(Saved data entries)
────
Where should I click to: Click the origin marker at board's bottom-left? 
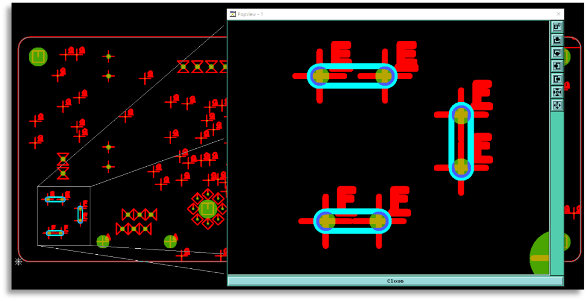18,262
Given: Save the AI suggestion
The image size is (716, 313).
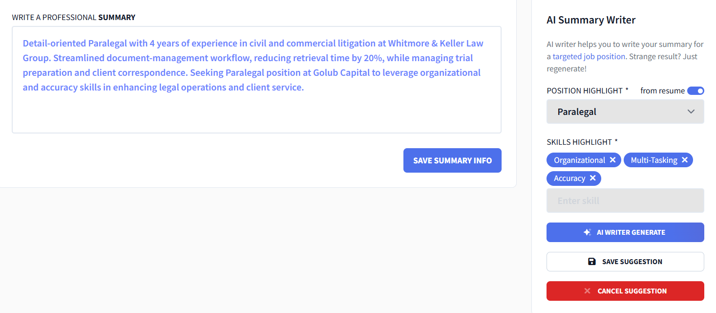Looking at the screenshot, I should [625, 262].
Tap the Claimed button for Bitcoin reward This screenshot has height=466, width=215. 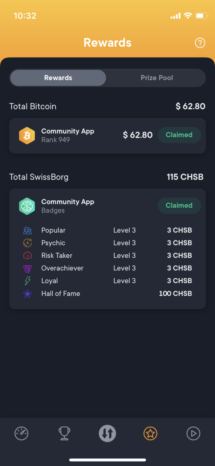(x=179, y=135)
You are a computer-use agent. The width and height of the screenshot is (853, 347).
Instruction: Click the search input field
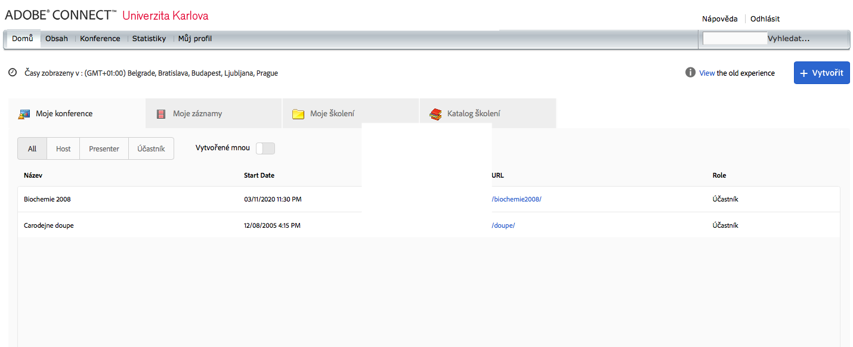tap(735, 39)
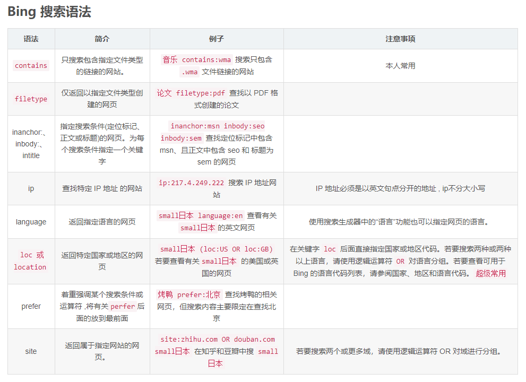The height and width of the screenshot is (382, 526).
Task: Click the 烤鸭 prefer:北京 example code
Action: click(189, 294)
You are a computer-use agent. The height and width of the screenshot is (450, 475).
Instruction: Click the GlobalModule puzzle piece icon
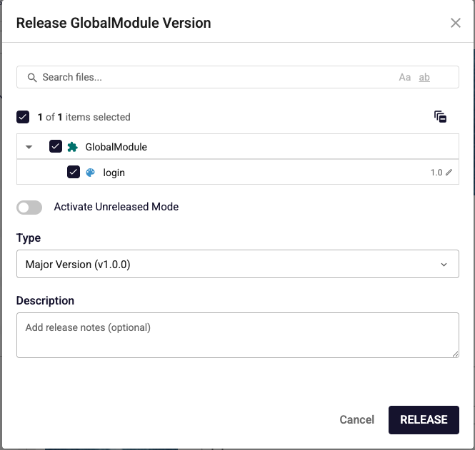coord(72,147)
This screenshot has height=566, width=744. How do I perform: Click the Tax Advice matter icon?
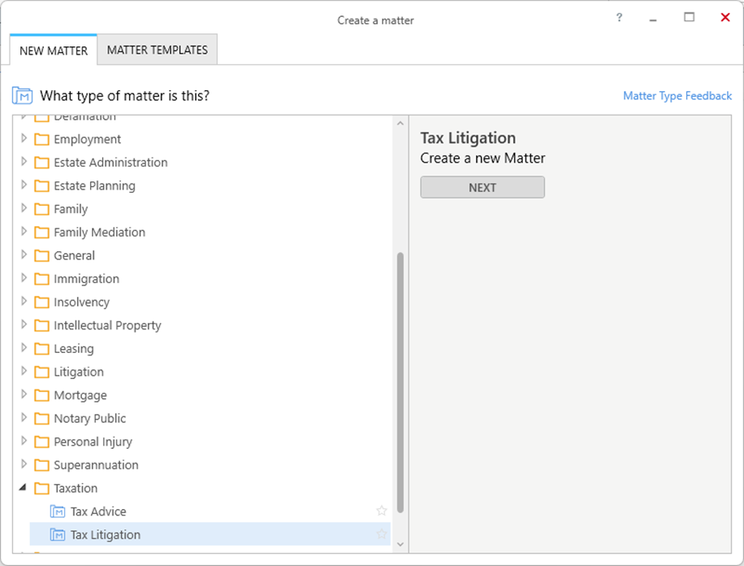(x=58, y=512)
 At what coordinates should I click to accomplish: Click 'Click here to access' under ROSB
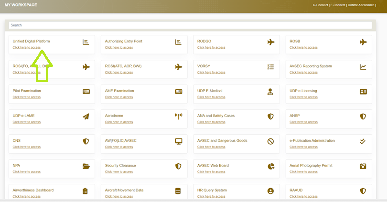[303, 48]
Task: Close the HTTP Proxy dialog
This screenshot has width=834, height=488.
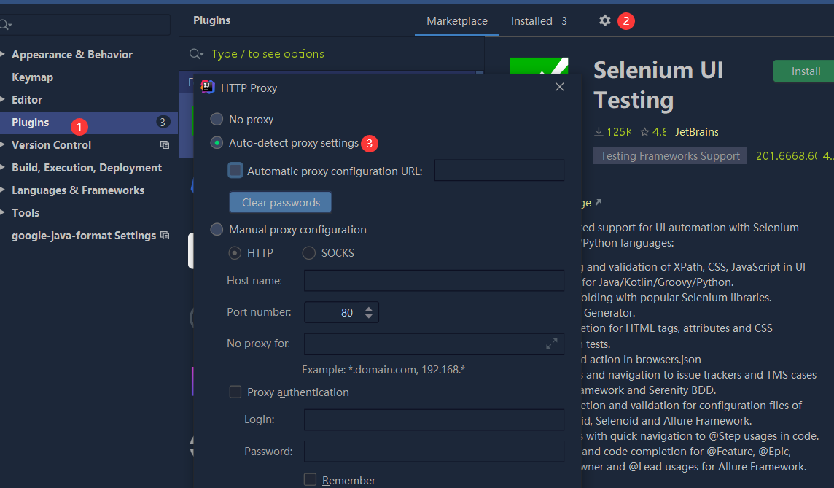Action: point(560,87)
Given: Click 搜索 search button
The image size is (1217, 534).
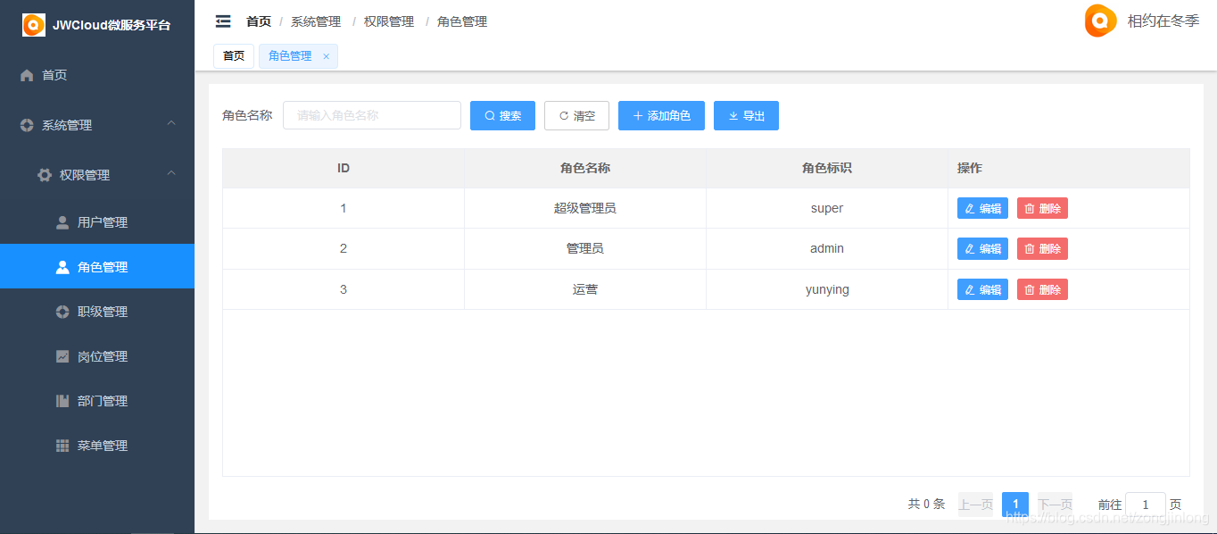Looking at the screenshot, I should (502, 116).
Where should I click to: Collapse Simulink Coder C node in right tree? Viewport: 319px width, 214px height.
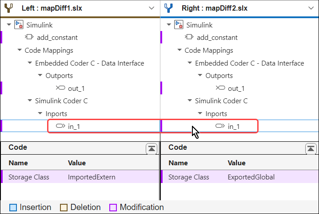pos(190,101)
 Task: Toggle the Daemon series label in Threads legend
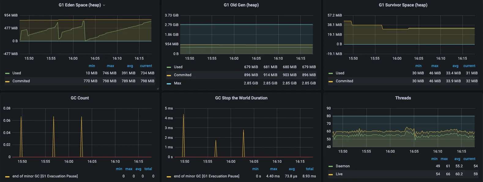(343, 166)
────
## Task statement
Beginning with the line that contains "The image size is (1217, 534)." and ending with the last line of the entries above, repeat each line exactly, but not the pictures.

## Solution for this problem
The image size is (1217, 534).
Looking at the screenshot, I should (502, 116).
Where should I click to: Collapse Simulink Coder C node in right tree? Viewport: 319px width, 214px height.
pos(190,101)
 Task: Toggle the Daemon series label in Threads legend
(343, 166)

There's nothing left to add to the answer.